**PROVIDED RECORDS**
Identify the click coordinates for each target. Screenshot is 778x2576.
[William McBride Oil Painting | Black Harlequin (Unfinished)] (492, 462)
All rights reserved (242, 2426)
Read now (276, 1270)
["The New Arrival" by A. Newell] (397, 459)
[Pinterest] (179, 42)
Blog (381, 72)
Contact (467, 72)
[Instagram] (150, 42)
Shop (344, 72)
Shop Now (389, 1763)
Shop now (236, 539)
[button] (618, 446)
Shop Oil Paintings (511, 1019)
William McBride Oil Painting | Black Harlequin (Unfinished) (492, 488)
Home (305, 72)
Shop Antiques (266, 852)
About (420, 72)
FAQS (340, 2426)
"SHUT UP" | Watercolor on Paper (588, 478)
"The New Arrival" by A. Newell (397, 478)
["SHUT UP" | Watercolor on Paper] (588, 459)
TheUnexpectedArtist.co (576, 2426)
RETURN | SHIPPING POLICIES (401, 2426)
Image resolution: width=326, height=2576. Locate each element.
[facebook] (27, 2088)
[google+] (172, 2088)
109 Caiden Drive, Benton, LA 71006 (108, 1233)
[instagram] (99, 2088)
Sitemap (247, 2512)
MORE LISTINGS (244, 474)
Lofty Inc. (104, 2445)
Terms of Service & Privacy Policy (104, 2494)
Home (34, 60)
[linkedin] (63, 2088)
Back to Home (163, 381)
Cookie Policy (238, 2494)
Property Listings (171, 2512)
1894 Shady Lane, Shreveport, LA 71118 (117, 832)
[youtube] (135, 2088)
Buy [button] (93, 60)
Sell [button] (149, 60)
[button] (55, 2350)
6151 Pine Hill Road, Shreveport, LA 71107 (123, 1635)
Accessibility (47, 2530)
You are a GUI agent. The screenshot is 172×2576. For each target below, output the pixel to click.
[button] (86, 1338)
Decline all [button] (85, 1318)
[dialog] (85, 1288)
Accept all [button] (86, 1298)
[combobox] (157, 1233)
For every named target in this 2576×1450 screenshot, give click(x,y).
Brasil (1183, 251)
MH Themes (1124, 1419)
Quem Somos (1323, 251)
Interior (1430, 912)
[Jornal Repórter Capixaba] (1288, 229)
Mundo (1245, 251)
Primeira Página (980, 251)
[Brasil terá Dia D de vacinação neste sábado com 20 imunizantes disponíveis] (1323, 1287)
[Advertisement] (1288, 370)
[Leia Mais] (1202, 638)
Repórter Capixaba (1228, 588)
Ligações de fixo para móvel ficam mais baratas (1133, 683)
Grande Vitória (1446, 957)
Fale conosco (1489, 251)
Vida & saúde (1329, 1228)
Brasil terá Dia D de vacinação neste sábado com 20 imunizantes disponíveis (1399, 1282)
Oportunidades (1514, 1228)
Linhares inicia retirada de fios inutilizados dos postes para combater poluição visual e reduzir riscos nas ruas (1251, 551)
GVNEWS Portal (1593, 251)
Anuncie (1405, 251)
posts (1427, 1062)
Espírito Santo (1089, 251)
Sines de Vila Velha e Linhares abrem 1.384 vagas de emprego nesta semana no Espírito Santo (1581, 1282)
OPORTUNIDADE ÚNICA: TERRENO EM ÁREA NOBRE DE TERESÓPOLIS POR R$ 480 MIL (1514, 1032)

**WHAT IS BEING ASKED**
Set down only the lines above that fall between the line holding "Terms of Service & Privacy Policy (104, 2494)" and the line holding "Interior (1430, 912)", inclusive, keeping each exact.

**RESPONSE**
Terms of Service & Privacy Policy (104, 2494)
Home (34, 60)
[linkedin] (63, 2088)
Back to Home (163, 381)
Cookie Policy (238, 2494)
Property Listings (171, 2512)
1894 Shady Lane, Shreveport, LA 71118 (117, 832)
[youtube] (135, 2088)
Buy [button] (93, 60)
Sell [button] (149, 60)
[button] (55, 2350)
6151 Pine Hill Road, Shreveport, LA 71107 (123, 1635)
Accessibility (47, 2530)
You are a GUI agent. The screenshot is 172×2576. For each target below, output the pixel to click.
[button] (86, 1338)
Decline all [button] (85, 1318)
[dialog] (85, 1288)
Accept all [button] (86, 1298)
[combobox] (157, 1233)
For every named target in this 2576×1450 screenshot, give click(x,y).
Brasil (1183, 251)
MH Themes (1124, 1419)
Quem Somos (1323, 251)
Interior (1430, 912)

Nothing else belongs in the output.